Records supplied

====

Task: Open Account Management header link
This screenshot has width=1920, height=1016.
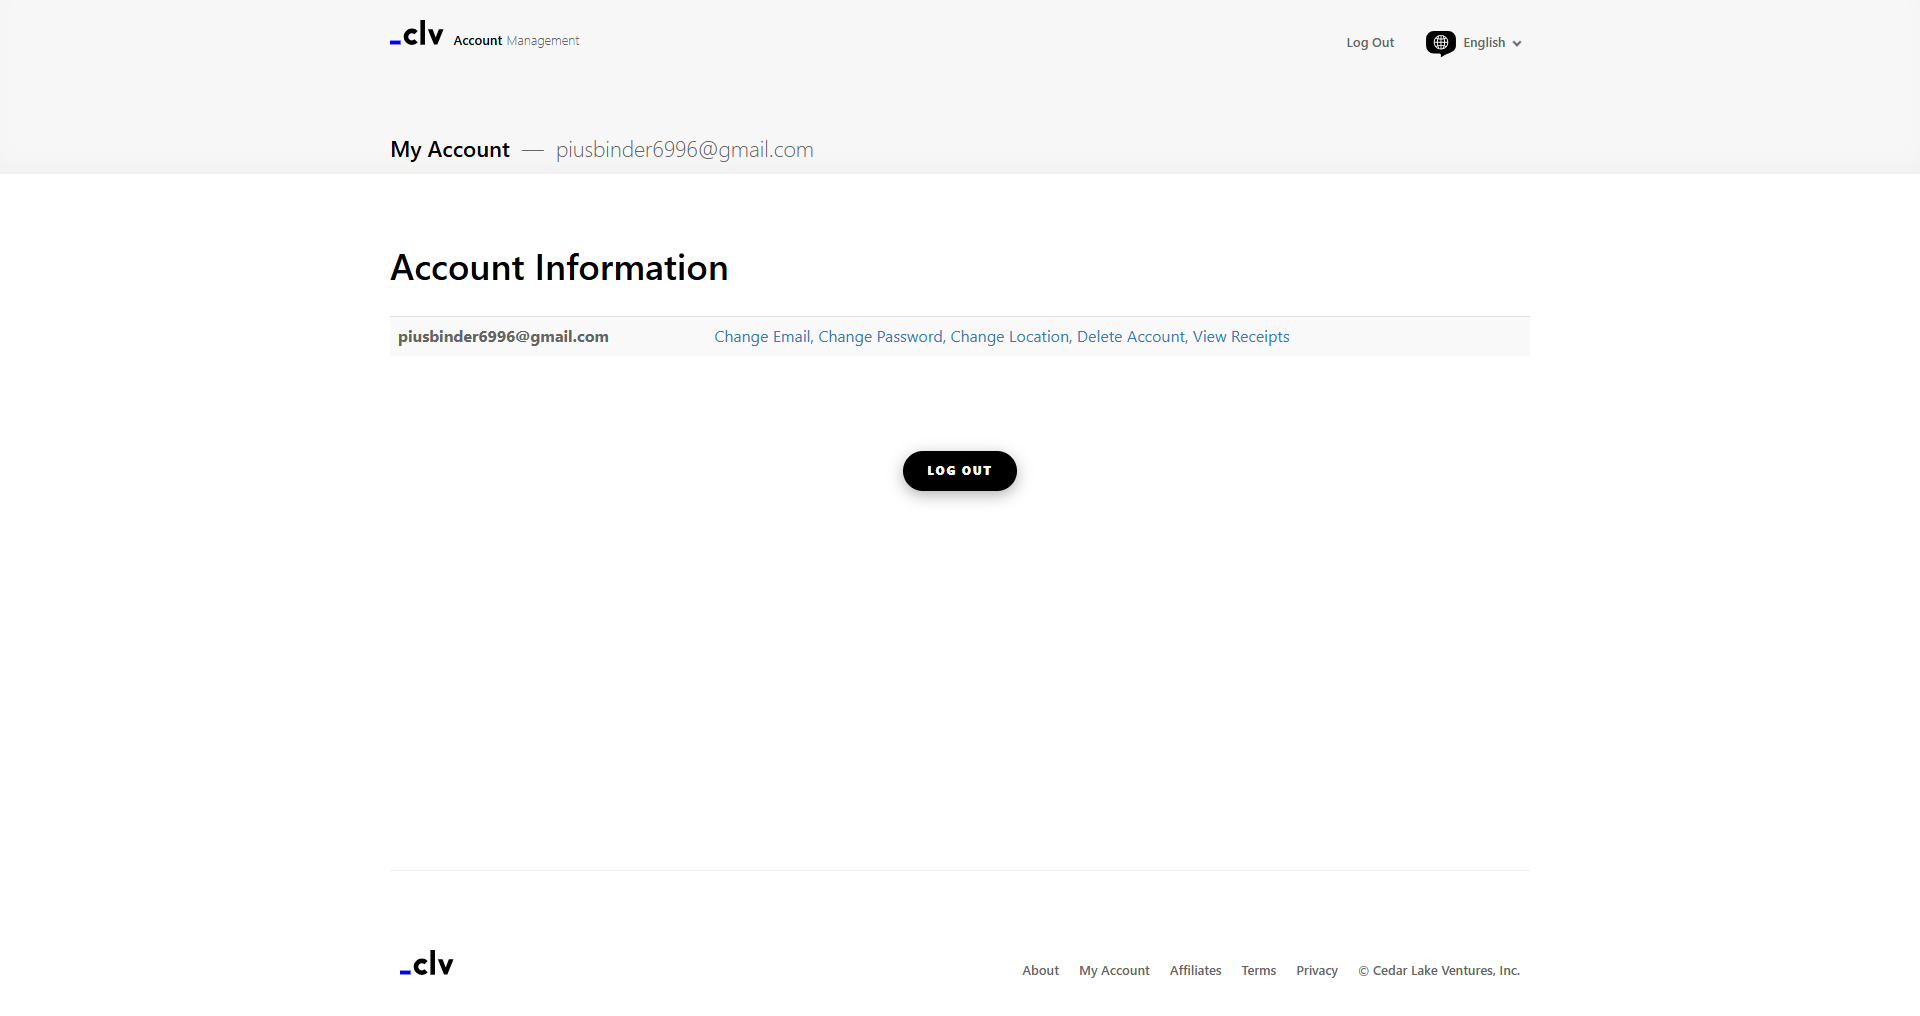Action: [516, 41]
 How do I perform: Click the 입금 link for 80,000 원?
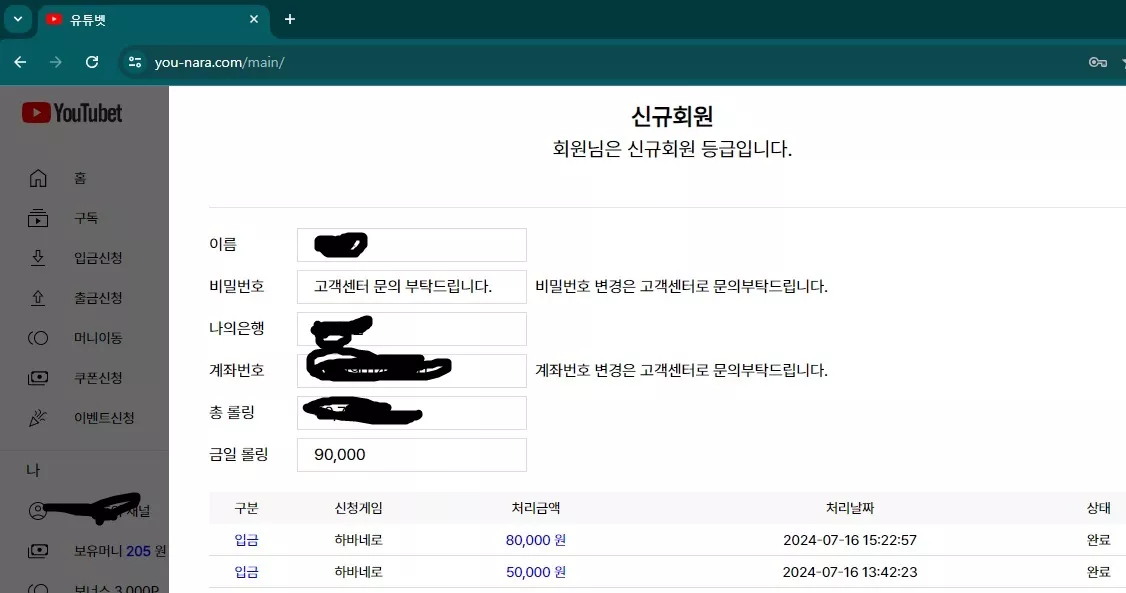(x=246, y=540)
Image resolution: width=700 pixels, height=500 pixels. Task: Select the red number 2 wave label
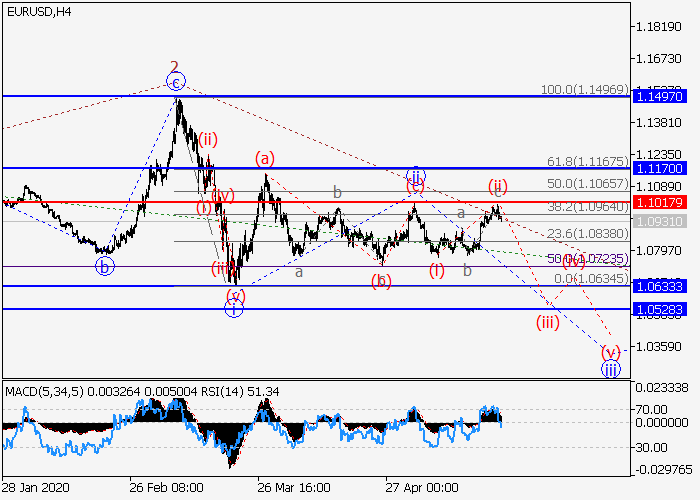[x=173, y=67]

====

Problem details
Every line above should be transcribed exactly, though no image should be carried over.

Exercise result
Task: Open Account Management header link
This screenshot has width=1920, height=1016.
Action: [516, 41]
 How do I perform: Click the 입금 link for 80,000 원?
(x=246, y=540)
Image resolution: width=700 pixels, height=500 pixels. Task: Select the red number 2 wave label
[x=173, y=67]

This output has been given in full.